Recorded data:
***

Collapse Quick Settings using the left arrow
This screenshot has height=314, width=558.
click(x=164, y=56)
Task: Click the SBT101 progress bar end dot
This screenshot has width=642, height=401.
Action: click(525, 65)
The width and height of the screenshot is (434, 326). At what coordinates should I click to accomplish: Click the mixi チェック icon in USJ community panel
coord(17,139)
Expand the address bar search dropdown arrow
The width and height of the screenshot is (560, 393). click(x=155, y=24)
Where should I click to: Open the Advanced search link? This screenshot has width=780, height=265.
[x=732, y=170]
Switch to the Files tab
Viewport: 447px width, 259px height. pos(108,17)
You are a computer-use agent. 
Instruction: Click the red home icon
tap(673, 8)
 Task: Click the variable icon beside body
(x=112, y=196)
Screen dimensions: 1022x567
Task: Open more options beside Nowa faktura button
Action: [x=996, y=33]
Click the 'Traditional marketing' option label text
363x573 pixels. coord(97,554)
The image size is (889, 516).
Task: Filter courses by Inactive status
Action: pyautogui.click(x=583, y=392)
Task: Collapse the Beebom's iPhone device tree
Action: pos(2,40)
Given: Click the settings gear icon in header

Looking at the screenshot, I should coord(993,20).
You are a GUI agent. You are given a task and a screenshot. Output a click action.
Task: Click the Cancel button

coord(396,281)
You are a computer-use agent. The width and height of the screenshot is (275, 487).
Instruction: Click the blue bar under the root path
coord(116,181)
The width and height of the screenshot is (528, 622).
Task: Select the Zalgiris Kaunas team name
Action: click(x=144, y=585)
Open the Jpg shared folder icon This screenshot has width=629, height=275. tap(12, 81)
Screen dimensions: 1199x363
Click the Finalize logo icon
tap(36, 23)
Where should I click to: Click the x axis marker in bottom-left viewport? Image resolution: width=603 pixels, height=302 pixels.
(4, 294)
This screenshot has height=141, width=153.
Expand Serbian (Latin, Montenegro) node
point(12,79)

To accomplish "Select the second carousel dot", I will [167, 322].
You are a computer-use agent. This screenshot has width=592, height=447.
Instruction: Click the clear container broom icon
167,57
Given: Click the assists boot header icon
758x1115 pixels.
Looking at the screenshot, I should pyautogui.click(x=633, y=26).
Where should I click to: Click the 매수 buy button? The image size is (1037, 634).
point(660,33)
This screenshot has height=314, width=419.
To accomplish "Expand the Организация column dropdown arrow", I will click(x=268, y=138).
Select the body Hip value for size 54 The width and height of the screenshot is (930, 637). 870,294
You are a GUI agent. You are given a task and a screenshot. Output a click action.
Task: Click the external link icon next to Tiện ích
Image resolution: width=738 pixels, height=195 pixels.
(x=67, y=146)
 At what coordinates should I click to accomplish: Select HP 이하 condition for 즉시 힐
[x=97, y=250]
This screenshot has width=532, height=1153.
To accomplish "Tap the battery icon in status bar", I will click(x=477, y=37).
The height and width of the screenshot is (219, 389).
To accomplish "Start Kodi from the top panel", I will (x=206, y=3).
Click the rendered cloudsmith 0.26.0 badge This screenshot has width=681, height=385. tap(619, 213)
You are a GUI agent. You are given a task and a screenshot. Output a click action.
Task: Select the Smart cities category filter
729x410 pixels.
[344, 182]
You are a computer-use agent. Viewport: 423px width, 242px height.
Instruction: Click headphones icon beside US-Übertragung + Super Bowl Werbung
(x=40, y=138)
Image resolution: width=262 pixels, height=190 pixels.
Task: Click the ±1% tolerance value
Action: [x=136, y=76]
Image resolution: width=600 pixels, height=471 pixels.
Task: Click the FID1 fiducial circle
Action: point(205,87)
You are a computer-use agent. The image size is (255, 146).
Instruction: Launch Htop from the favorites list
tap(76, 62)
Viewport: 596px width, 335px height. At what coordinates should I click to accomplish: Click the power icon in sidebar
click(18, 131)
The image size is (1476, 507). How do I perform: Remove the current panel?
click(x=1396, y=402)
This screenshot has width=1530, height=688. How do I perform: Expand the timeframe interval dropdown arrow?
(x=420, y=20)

***

### [Task directions]
Only a number is expected in response: how many lines of the records above include the word "will".

### [Finished task]
4